Q-Learning with Clustered-SMART (cSMART) Data: Examining Moderators in the Construction of Clustered Adaptive Interventions
Song, Yao, Speth, Kelly, Kilbourne, Amy, Quanbeck, Andrew, Almirall, Daniel, Wang, Lu
A clustered adaptive intervention (cAI) is a pre-specified sequence of decision rules that guides practitioners on how best - and based on which measures - to tailor cluster-level intervention to improve outcomes at the level of individuals within the clusters. A clustered sequential multiple assignment randomized trial (cSMART) is a type of trial that is used to inform the empirical development of a cAI. The most common type of secondary aim in a cSMART focuses on assessing causal effect moderation by candidate tailoring variables. We introduce a clustered Q-learning framework with the M-out-of-N Cluster Bootstrap using data from a cSMART to evaluate whether a set of candidate tailoring variables may be useful in defining an optimal cAI. This approach could construct confidence intervals (CI) with near-nominal coverage to assess parameters indexing the causal effect moderation function.
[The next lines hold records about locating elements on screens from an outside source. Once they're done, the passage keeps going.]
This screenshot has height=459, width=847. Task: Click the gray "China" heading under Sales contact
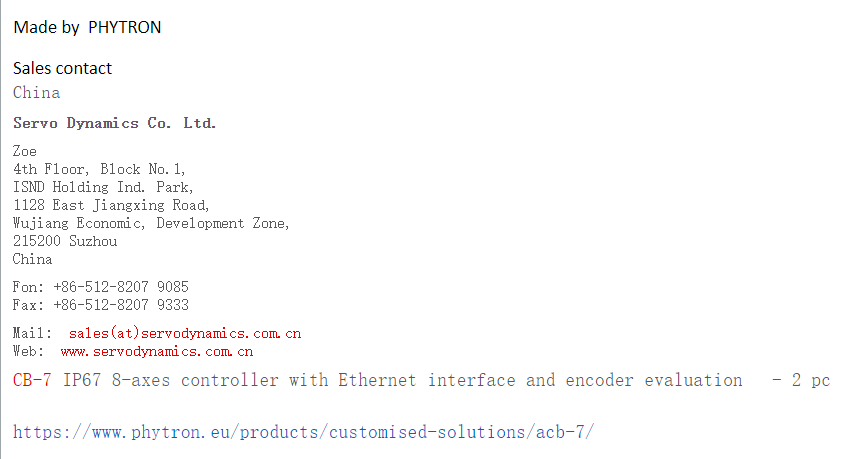click(x=36, y=93)
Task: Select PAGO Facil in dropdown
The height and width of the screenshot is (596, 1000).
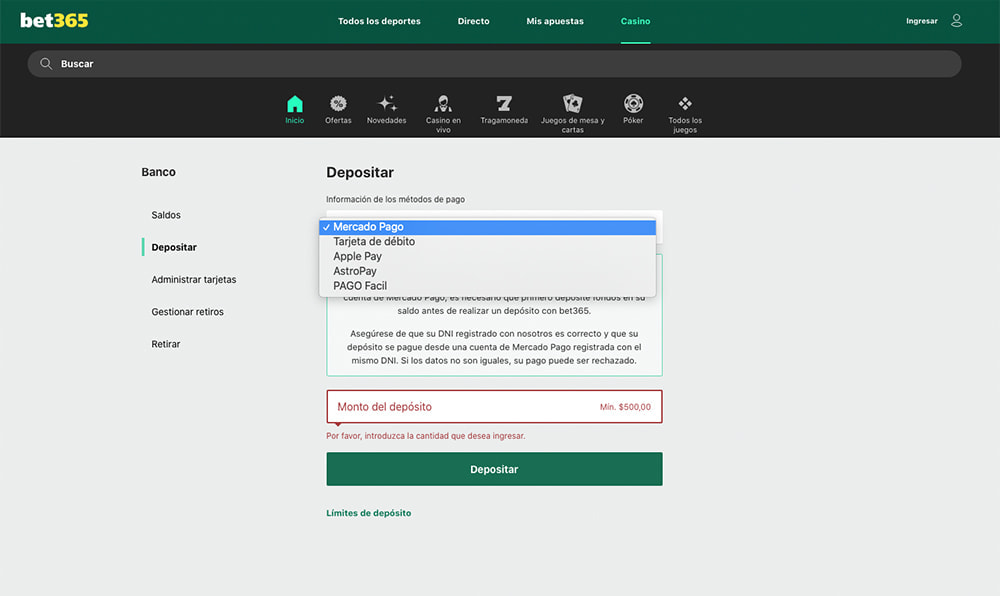Action: coord(360,286)
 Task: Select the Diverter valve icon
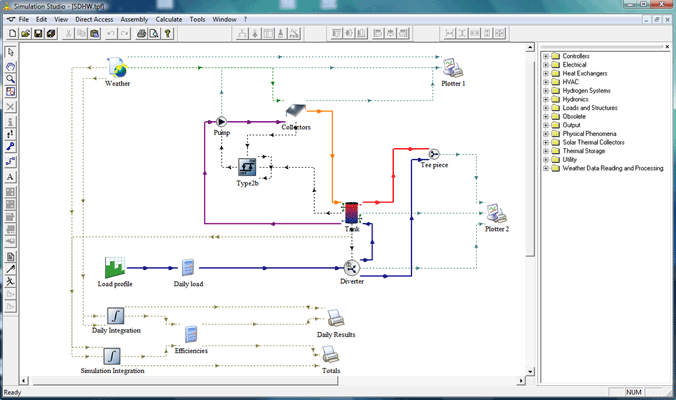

Specifically, it allows reliable inferences concerning the utility of candidate tailoring variables in constructing a cAI that maximizes a mean end-of-study outcome even when "non-regularity", a well-known challenge exists. Simulations demonstrate the numerical performance of the proposed method across varying non-regularity conditions and investigate the impact of varying number of clusters and intra-cluster correlation coefficient on CI coverage. Methods are applied on ADEPT dataset to inform the construction of a clinic-level cAI for improving evidence-based practice in treating mood disorders.